Le juge du ressort instruit l’affaire et la juge, sans suivre en cas pareil les formes ordinaires. La présomption de sorcellerie suffit pour faire arrêter le suspect ; l’interrogatoire doit suivre l’arrestation, parce que le diable assiste les sorciers en prison. Le juge doit faire attention à la contenance de l’accusé, voir s’il ne jette point de larmes, s’il regarde à terre, s’il barbote à part, s’il blasphème ; tout cela est indice.

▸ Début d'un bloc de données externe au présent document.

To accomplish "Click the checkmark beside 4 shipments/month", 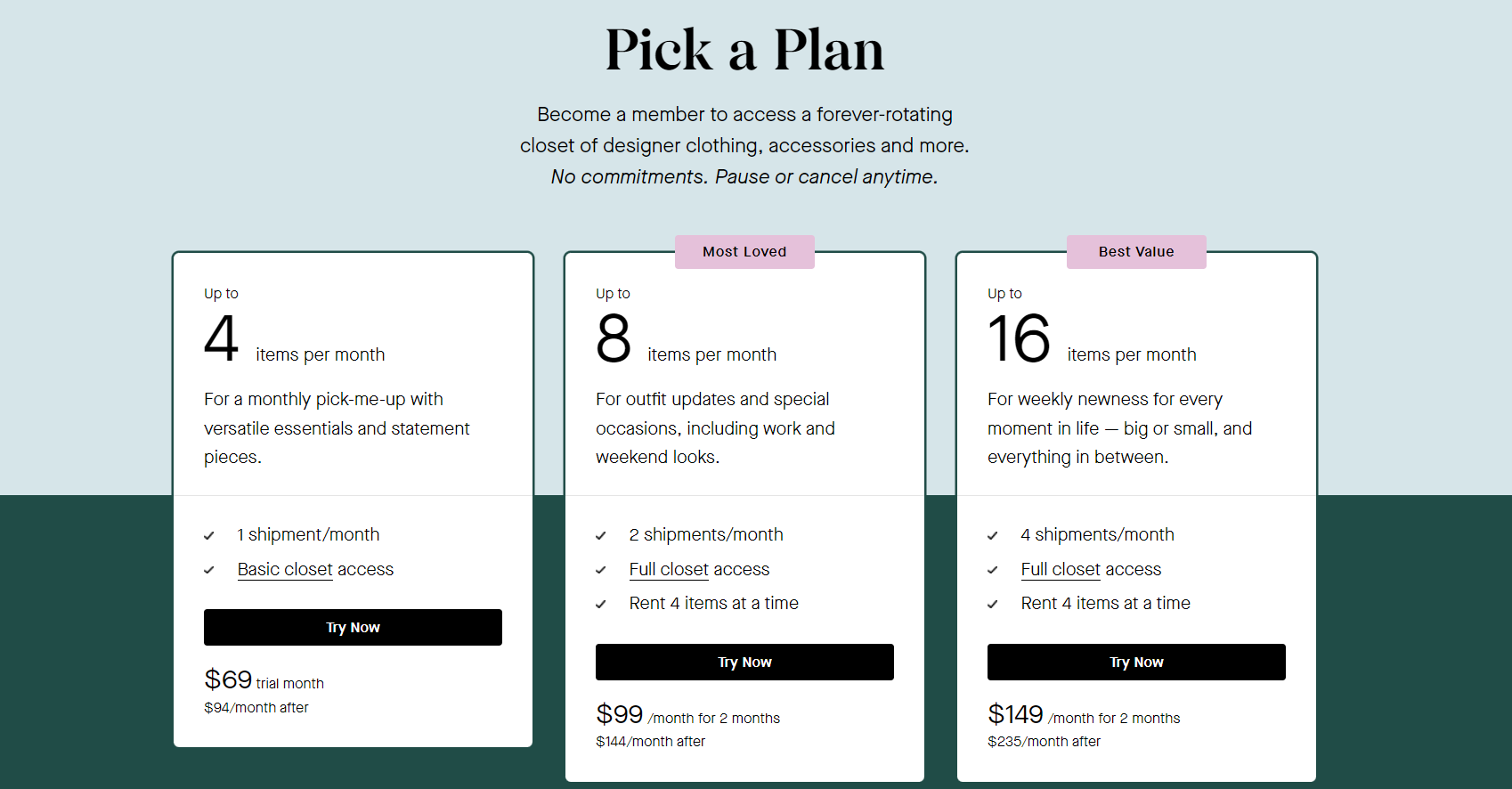I will (993, 536).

Souvent la honte empêche le sorcier d’avouer ; c’est pourquoi il est bon que le juge soit seul, et que le greffier soit caché pour écrire les réponses. Si le sorcier a devant lui un compagnon du sabbat, il se trouble. On doil le raser, afin de mettre à découvert le sort de taciturnité. Il faut le visiter avec un chirurgien pour chercher les marques. Si l’accusé n’avoue pas, il faut le mettre dans une dure prison et avoir gens affidés qui tirent de lui la vérité. Il y a des juges qui veulent qu’on promette le pardon, et qui ne laissent pas de passer à l’exécution ; mais cette coutume me paraît barbare.

Le juge doit éviter la torture, elle ne fait rien sur le sorcier ; néanmoins il est permis d’en user.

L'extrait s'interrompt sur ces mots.